>>>
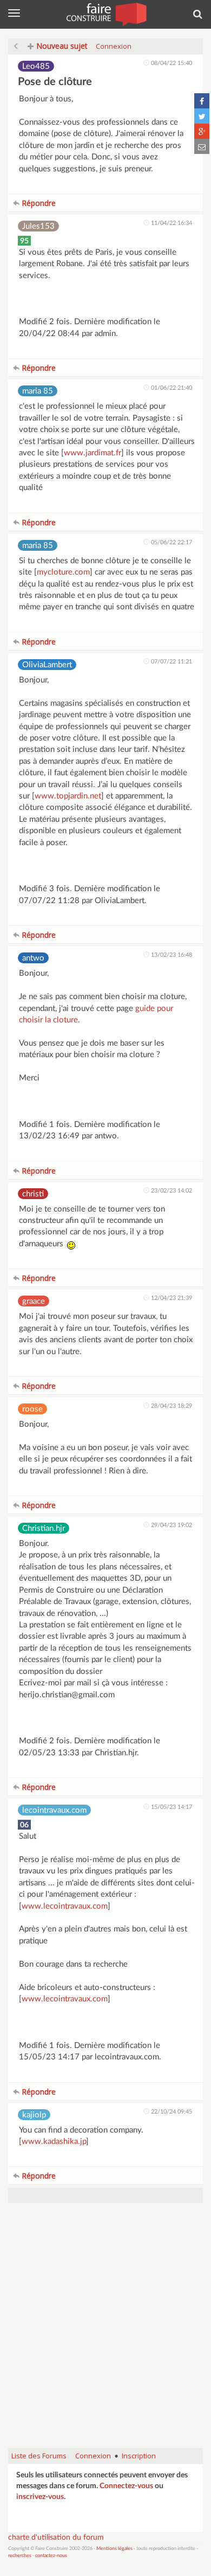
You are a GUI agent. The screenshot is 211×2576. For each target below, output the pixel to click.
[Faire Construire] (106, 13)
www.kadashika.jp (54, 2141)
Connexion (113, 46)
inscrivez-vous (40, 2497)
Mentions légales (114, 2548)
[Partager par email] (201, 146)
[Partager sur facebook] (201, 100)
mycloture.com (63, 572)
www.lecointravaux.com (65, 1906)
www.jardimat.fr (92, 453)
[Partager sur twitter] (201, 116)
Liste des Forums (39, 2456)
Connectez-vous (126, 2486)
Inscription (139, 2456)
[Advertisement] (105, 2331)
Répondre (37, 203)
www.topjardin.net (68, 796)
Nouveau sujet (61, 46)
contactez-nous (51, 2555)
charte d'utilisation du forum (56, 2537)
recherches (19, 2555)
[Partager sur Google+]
<<<
Reproduce the lines of the entries above exactly, but only from the line containing "www.lecointravaux.com (65, 1906)" through the final line.

www.lecointravaux.com (65, 1906)
www.jardimat.fr (92, 453)
[Partager sur twitter] (201, 116)
Liste des Forums (39, 2456)
Connectez-vous (126, 2486)
Inscription (139, 2456)
[Advertisement] (105, 2331)
Répondre (37, 203)
www.topjardin.net (68, 796)
Nouveau sujet (61, 46)
contactez-nous (51, 2555)
charte d'utilisation du forum (56, 2537)
recherches (19, 2555)
[Partager sur Google+]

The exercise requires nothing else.